GNOME Bugzilla – Bug 736806
gtask: Fix reference count loop causing leaks
Last modified: 2014-09-23 07:09:42 UTC
Patches attached. Bit of an edge case, but it’s possible to hit this by firing off a lot of GTasks to limited-size thread pools very quickly.
Created attachment 286379 [details] [review] gtask: Fix a signed/unsigned integer comparison The GSource times assigned to creation_time are always signed.
Created attachment 286380 [details] [review] gtask: Eliminate a reference counting loop between GTask and cancellable The GTask holds a reference to its cancellable, so for the cancelled signal handler to hold a reference to the GTask creates a reference loop. This reference counting loop was causing GTasks which have failed to be added to the thread pool queue (g_thread_pool_push() in g_task_start_task_thread()) to be leaked, as the signal handler was never removed in that case. A follow-up commit fixes that issue too.
Created attachment 286381 [details] [review] gtask: Fix cleanup on an error path in g_task_thread_complete() If pushing a task to the thread pool queue fails in g_task_start_task_thread(), the task is left in a half-constructed state, with its cancelled signal handler connected, but thread_complete set to TRUE. g_task_thread_complete() was previously bailing immediately, causing the signal handler to never be disconnected. In combination with a reference loop this was causing GTasks in this state to be leaked. Change g_task_thread_complete() to always clean up the GTask’s state, regardless of whether thread_complete is set. thread_complete now only controls whether g_task_return() is called at the end of g_task_thread_complete(), which is probably its originally intended purpose.

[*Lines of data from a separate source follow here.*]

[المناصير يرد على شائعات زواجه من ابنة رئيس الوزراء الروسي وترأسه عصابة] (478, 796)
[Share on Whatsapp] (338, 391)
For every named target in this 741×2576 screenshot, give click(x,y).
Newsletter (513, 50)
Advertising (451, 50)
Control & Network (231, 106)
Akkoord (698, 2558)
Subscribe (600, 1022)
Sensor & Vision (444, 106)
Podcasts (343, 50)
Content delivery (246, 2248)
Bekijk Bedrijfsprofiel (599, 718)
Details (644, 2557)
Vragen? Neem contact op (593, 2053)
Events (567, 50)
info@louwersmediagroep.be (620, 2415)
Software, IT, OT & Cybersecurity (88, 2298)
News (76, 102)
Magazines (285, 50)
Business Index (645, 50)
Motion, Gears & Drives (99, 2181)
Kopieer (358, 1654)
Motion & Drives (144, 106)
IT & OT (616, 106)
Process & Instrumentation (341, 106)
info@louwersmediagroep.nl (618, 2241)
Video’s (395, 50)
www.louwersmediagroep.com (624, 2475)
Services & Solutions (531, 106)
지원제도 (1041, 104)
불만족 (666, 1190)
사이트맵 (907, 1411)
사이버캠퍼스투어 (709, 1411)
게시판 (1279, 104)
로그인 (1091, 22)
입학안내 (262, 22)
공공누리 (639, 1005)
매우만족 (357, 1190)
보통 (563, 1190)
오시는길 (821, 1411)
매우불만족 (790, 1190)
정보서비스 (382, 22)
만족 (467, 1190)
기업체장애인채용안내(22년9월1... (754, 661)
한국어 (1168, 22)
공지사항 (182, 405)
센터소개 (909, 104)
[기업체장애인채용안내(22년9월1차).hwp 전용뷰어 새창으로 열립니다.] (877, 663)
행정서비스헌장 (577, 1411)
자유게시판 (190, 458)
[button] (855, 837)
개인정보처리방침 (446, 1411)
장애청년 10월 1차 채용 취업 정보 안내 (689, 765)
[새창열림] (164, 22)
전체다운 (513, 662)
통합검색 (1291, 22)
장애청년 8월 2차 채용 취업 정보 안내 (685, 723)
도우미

Comment on attachment 286380 [details] [review] gtask: Eliminate a reference counting loop between GTask and cancellable >The GTask holds a reference to its cancellable, so for the cancelled >signal handler to hold a reference to the GTask creates a reference >loop. The additional reference is needed for thread-safety reasons. If the task completes and is cancelled at roughly the same time, then task_thread_cancelled() might get called in the cancelling thread before g_task_thread_complete() in the task thread can remove the signal handler. We need to guarantee that task continues to exist until task_thread_cancelled() returns, and the only way to do that is for that thread to have its own ref. Though looking at it more carefully now, the current code is wrong, because the cancellation thread's ref gets dropped when the signal handler is removed (from the task thread). So that needs to be fixed... >This reference counting loop was causing GTasks which have failed to be >added to the thread pool queue (g_thread_pool_push() in >g_task_start_task_thread()) to be leaked, as the signal handler was >never removed in that case. A follow-up commit fixes that issue too. So with that follow-up commit, this change is not necessary, right?
Comment on attachment 286381 [details] [review] gtask: Fix cleanup on an error path in g_task_thread_complete() > thread_complete now only controls whether g_task_return() is called at > the end of g_task_thread_complete() The task->blocking_other_task part needs to happen only if (!task_already_complete) too. (And the cancellation removal is only necessary if !task_already_complete, although it doesn't *hurt* to do it in both cases...) > which is probably its originally intended purpose. The original purpose of thread_complete was to deal with the complete/cancel race condition as mentioned in my last comment. Using it for tasks-that-should-never-run was sort of a hack... >+ /* The task belatedly completed after having been cancelled >+ * (or was cancelled in the midst of being completed). >+ */ >+ task_already_complete = task->thread_complete; That comment was previously inside an if(), meaning at that point in the code, the statement it made was always true. Now it's not. It needs to say something like "Check if the task belatedly completed..."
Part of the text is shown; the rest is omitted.